Ficaram, na mesma, dois deputados para cada lado (PSD e PS), porém, a perda da maioria absoluta à terceira tentativa de Vasco Cordeiro, associada ao refrescamento do espectro [parlamentar] composto pelos partidos mais pequenos, potenciam o latente desejo de mudança no panorama político regional, de que, de facto, o eleitorado faialense se tornou um exemplo paradigmático, com significativo mérito para o partido vencedor da disputa local.

No Faial, aliás, emergiram candidaturas (CDU, CDS, BE…) que, pela sua qualidade, são um bom presságio para a recuperação de uma importância política decadente, que não tem encontrado protagonistas capazes de lhe pôr travão.

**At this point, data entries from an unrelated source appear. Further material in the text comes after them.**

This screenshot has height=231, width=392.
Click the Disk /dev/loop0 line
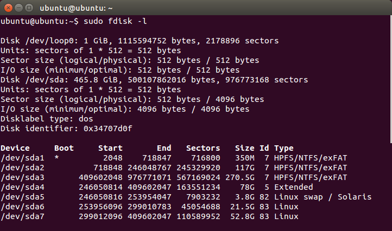click(140, 41)
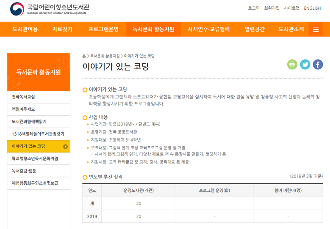330x229 pixels.
Task: Open the 사이트맵 link
Action: click(x=291, y=8)
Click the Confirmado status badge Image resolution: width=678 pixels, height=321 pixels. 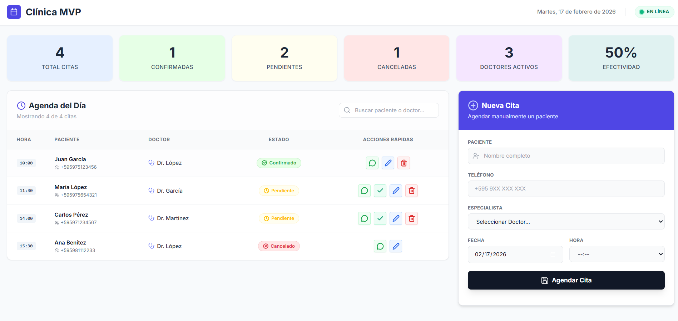(279, 163)
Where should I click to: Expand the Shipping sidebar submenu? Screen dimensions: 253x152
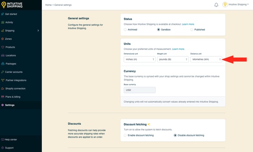click(x=38, y=31)
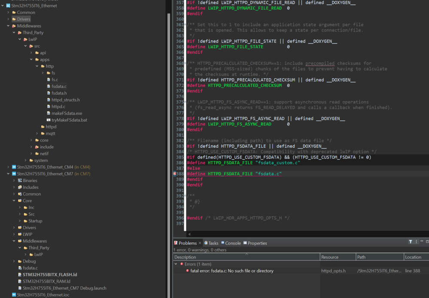Open the Problems view filter icon

click(411, 242)
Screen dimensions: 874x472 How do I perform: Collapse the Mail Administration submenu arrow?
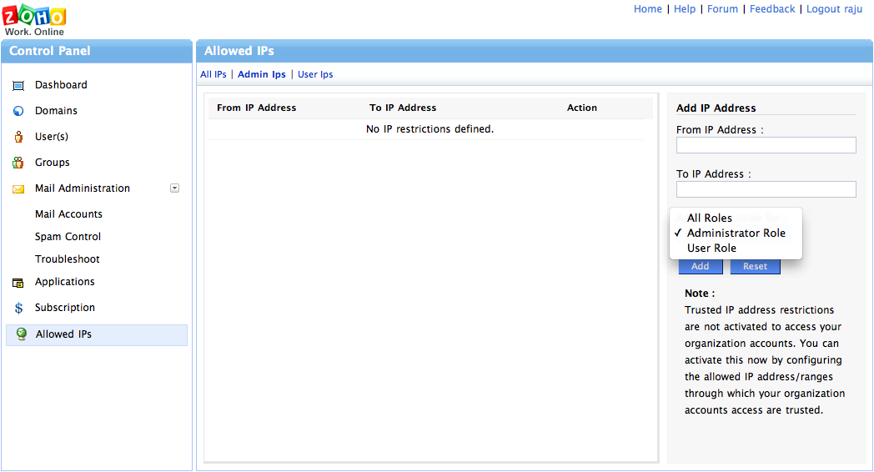click(174, 188)
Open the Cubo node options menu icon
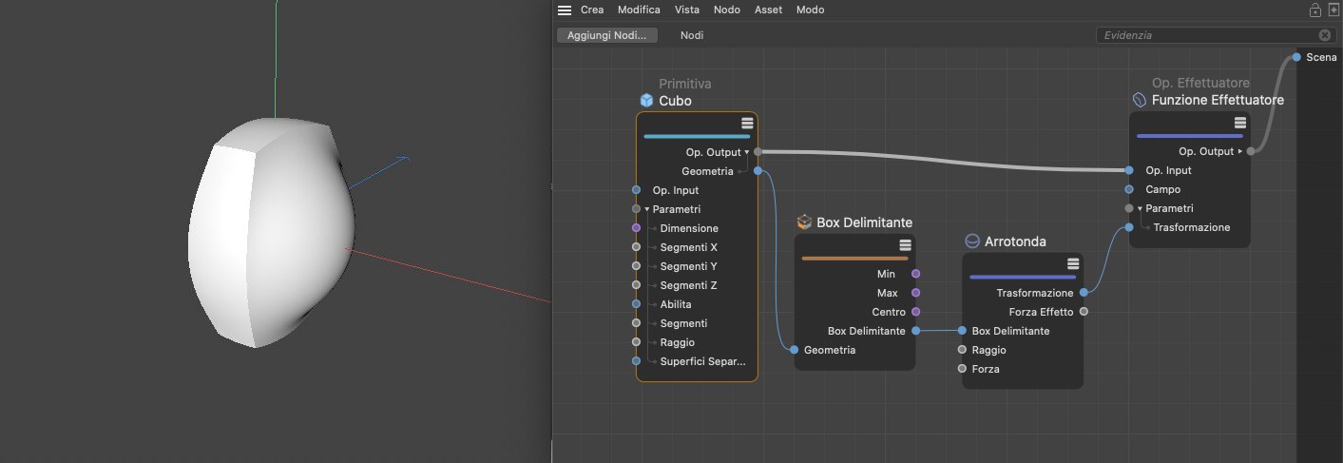 pyautogui.click(x=747, y=124)
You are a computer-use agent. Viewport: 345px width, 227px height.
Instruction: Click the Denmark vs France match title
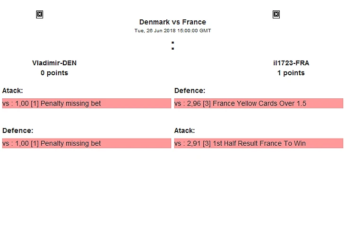(173, 22)
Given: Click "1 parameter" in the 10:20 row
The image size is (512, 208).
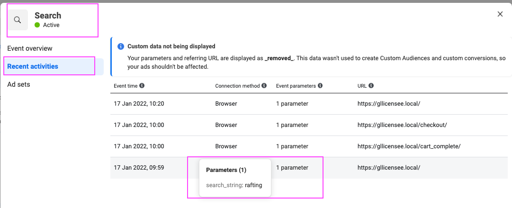Looking at the screenshot, I should point(292,104).
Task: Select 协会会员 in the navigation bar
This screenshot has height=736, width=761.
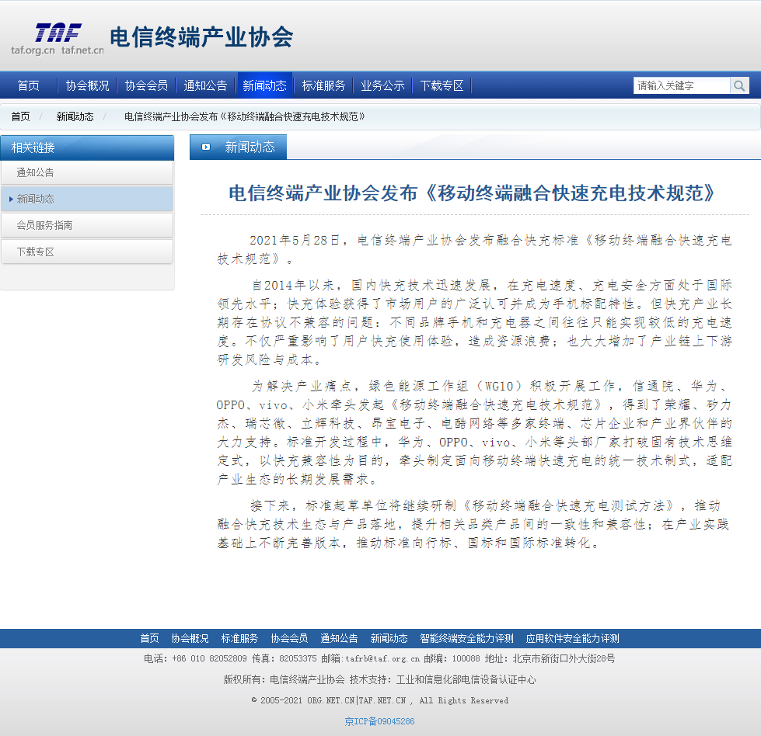Action: pos(146,85)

É exemplo da falta de uma figura liderante a favor do Faial o poder municipal subserviente aos interesses partidários, que, paradoxalmente, tem recolhido apoio em sucessivas votações.

RESULTADOS ELEITORAIS NO FAIAL (1976-2020)

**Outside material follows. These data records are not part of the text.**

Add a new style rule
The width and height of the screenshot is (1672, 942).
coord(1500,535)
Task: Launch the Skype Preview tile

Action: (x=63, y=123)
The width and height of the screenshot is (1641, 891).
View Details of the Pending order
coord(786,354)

LEGENDA: PSD, LINHA ESCURA; PS, LINHA CLARA

ANO (1)PSD (2)DIF. (3)PS (2)DIF. (3)DIF. (4)
19765.2872.7252.562
19805.137-1502.580-1452.557
19844.317-8202.055-5252.262
19883.682-6352.940885742
19923.8011193.212272589
19963.211-5903.435223-224
20002.125-1.0862.490-945-365
20042.7856602.75826827
20082.093-6922.421-337-328
20122.6295363.052631-423
20162.695662.133-919562
20202.8931982.1374756
TOTAL40.65531.9388.717

LEGENDA: (1) ANO DA ELEIÇÃO (2) RESULTADO (3) DIFERENÇA DA ELEIÇÃO ANTERIOR DO MESMO PARTIDO (4) DIFERENÇA ENTRE PARTIDOS EM CADA ELEIÇÃO

No Faial o PSD venceu sete eleições para a ALRAA, enquanto o PS ganhou quatro. Em 2004 a vitória pertenceu a uma coligação entre o PSD e o CDS.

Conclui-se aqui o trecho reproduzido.